第一に、「ライトモティーフ」という用語自体がワーグナーによるものではありません。
ワーグナー自身が「ライトモティーフ」という用語を自身の著作で用いたのは一度だけで、
これは、ハンス・フォン・ヴォルツォーゲンという人の著作からの引用です。
ヴォルツォーゲンというのは作家で、ワーグナーが雑誌の編集者としてバイロイトに呼び寄せた人物です。
このヴォルツォーゲンがワーグナーの音楽について書いた文章の中で「ライトモティーフ」という用語を使い、
それを読んだワーグナーが、自分の著作、『ドラマへの音楽の応用について』という著作に引用しただけです。
しかもそれは、ヴォルツォーゲンの言うような「ライトモティーフ」を否定する内容でした。
具体的には、「ヴォルツォーゲンのいわゆる〈ライトモティーフ〉というのは、
モティーフを音楽的構築のために活用するものとしてではなく、
劇的な意味深さや作用という観点からだけ考察したものである」という反論です。

また、「ライトモティーフ」という用語を最初に使ったのはヴォルツォーゲンであるという説明が時々見受けられますが、
この用語を最初に使ったのはフリートリヒ・ヴィルヘルム・イェーンスという音楽家、著作家で、
その『ウェーバーのオペラの年代的・主題的目録』というような著作の中でのことです。

ワーグナーは、代表的な著作、『オペラとドラマ』の中でモティーフの問題を取り上げてはいますが、
自分の作品の中からモティーフを抜き出したり名前を付けたりするのは拒んでいます。
理由は、「金言ではなく、具象的な感情の契機を創造するという詩人の意図に反するから」です。
ワーグナーの考え方は、目的はあくまでもドラマの方であって、音楽はその手段であるというものです。
「何とかのモティーフ」というような考え方は、ドラマの内容を手段として、
音楽の方が最終目的となり、それに重い意味を与えることになります。
これと類似の考え方は、ワーグナー以前に文豪ゲーテが歌曲の作曲について述べたことにも見られます。
歌曲においては、あくまでも歌詞が主、音楽が従で、
音楽の方が前面に出てが詩を解釈するようなことはあってはならない、という考え方です。

それと同時に、ワーグナーにとってモティーフというのは、
オペラを一つの統一的な音楽形式として構築するためのものでした。
これは、歴史的に見た場合、古い時代に番号付きの小品の連続から成っていたオペラの形式が解体され、
全曲を通作するようになるにしたがって、交響曲などの器楽曲のように、
モティーフを活用した統一的な構成を求めるようになっていったという経過の延長線上にあるといえます。

また、一つの作品の中で、同じモティーフを繰り返すことで特定のものを想起させるという心理学的な手段は、
ワーグナー以前からドイツロマン派にあったものです。

データセット抜粋 ->
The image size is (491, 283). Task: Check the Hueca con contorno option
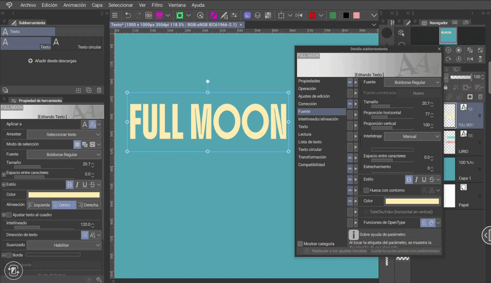click(x=366, y=191)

作成する内容 -> ライトモティーフに関する文章によると、「ライトモティーフ」という用語を最初に使ったのは誰ですか。

完成した課題 -> 音楽家で著作家のフリートリヒ・ヴィルヘルム・イェーンスです。